**Material to process**
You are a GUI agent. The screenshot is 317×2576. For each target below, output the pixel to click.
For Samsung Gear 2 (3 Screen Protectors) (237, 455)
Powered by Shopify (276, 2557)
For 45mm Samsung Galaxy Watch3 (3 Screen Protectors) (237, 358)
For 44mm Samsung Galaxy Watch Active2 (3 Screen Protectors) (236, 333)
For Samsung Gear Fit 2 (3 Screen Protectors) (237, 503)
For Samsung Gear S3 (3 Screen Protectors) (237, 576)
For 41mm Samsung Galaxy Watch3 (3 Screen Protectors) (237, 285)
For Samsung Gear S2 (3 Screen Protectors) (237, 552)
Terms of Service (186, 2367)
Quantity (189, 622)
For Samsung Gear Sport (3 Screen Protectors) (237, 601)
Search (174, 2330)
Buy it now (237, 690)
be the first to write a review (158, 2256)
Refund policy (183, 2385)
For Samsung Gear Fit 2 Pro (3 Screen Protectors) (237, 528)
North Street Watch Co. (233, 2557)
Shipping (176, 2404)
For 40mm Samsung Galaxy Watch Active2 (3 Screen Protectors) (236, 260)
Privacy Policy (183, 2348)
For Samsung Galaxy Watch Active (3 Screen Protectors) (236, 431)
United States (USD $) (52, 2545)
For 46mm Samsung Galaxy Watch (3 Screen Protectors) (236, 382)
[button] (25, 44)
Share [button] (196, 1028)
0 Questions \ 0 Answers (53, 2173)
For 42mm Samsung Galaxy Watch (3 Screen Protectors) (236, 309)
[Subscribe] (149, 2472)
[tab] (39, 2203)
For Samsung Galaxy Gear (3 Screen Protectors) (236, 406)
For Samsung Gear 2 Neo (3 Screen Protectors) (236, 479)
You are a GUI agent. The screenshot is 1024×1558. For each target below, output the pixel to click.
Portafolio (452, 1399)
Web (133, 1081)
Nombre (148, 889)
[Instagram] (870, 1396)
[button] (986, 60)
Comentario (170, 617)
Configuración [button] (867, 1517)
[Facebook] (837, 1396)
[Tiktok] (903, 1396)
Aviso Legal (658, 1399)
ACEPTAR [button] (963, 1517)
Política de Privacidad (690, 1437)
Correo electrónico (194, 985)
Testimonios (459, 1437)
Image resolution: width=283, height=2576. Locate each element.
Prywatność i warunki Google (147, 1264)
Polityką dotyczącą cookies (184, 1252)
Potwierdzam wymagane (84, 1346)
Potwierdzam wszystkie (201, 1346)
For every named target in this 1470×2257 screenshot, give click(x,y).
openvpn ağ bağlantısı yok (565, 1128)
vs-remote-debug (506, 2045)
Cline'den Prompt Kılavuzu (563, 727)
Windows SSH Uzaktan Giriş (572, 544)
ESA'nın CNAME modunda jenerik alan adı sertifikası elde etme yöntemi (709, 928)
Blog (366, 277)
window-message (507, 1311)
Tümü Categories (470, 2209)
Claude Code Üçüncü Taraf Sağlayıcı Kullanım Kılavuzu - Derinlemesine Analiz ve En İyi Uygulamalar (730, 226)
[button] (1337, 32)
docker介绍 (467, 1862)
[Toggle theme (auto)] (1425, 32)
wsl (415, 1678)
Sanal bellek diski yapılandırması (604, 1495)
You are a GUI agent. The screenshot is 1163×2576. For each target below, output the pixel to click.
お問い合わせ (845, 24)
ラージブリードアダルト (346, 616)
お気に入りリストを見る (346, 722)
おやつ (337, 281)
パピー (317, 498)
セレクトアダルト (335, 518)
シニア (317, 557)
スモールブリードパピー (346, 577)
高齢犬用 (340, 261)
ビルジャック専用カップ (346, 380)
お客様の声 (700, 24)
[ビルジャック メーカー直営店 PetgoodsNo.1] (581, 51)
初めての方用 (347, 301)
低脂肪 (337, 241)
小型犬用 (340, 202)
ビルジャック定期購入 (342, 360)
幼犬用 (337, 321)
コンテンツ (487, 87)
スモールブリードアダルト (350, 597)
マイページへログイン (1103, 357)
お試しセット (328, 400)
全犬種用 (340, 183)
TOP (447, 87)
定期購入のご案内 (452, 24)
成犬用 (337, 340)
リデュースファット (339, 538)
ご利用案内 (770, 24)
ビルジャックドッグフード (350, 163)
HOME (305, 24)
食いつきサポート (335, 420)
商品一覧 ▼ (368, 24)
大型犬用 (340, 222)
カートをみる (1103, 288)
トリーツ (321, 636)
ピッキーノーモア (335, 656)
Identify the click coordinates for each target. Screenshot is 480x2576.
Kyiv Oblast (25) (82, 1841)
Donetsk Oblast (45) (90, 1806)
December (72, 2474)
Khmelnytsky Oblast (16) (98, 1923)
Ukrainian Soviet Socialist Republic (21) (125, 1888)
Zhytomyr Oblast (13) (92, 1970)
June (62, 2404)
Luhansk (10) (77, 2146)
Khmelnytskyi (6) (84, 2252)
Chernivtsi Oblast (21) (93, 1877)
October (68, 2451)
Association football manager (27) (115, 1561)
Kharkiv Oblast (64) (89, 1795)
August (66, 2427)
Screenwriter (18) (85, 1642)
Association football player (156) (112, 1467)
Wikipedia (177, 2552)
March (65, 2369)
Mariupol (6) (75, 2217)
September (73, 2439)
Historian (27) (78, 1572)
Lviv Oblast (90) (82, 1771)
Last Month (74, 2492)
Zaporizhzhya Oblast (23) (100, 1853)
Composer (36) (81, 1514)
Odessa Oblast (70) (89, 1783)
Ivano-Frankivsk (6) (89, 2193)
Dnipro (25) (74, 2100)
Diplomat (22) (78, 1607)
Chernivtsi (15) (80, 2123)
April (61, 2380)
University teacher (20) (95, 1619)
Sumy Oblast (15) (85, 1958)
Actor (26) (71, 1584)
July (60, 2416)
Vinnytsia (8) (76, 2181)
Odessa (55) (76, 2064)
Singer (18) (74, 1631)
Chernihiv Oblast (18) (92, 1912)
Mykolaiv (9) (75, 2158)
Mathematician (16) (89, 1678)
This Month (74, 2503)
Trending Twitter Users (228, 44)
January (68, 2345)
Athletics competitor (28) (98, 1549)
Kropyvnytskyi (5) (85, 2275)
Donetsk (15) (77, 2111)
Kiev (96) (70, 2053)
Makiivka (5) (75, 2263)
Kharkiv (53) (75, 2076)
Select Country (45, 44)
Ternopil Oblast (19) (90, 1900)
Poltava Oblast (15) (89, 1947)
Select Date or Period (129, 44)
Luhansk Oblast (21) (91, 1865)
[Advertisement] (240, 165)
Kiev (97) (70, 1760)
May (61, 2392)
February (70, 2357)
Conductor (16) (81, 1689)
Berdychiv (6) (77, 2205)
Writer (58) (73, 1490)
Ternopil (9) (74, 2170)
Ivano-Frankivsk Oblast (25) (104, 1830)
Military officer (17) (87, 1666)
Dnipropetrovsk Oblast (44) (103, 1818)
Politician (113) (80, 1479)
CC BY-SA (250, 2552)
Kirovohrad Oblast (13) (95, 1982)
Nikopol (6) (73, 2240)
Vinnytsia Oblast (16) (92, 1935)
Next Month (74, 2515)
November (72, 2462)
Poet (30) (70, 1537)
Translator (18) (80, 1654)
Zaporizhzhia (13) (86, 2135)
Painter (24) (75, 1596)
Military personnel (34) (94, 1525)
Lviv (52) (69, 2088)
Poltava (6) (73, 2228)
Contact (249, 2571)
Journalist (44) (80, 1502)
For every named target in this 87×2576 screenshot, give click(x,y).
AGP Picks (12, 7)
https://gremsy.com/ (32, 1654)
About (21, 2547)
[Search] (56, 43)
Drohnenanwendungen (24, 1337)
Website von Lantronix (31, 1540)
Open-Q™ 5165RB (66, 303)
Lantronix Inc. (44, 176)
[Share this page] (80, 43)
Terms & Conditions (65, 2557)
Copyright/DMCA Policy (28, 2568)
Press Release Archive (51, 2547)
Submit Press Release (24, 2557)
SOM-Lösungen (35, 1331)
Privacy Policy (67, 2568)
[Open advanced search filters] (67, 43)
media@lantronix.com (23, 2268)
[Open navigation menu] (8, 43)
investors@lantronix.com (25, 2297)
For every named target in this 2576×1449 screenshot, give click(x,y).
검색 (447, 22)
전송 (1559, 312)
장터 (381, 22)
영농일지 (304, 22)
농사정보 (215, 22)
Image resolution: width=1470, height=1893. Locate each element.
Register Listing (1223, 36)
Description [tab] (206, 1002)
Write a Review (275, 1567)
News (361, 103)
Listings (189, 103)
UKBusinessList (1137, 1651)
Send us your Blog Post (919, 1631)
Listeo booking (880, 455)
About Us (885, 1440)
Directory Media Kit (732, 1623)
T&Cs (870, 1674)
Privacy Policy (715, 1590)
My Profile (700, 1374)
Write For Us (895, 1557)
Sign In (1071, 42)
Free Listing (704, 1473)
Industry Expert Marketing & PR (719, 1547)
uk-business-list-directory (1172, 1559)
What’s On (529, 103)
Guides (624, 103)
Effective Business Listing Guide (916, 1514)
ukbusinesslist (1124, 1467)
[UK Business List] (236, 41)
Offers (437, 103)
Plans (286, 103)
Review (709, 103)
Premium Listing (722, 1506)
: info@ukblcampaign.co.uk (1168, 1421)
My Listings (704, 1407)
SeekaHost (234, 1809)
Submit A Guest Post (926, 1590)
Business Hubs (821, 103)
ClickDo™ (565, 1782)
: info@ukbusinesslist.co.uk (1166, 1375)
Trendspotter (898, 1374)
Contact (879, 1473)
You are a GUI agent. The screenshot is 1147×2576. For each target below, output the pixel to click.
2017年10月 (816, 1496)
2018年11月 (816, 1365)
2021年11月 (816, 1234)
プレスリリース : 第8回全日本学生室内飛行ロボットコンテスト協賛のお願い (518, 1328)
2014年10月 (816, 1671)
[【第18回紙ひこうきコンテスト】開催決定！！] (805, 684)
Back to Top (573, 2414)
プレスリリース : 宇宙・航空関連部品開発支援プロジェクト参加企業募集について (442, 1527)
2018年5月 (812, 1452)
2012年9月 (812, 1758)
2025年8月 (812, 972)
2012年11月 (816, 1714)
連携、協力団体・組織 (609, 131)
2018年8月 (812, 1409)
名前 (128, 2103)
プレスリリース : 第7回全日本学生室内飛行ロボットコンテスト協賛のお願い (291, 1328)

**What to work on**
In your answer, include only the lines above starting at the line that holds "Testimonios (459, 1437)" and ending at the line that holds "Potwierdzam wszystkie (201, 1346)", copied exactly.

**Written solution**
Testimonios (459, 1437)
Image resolution: width=283, height=2576. Locate each element.
Prywatność i warunki Google (147, 1264)
Polityką dotyczącą cookies (184, 1252)
Potwierdzam wymagane (84, 1346)
Potwierdzam wszystkie (201, 1346)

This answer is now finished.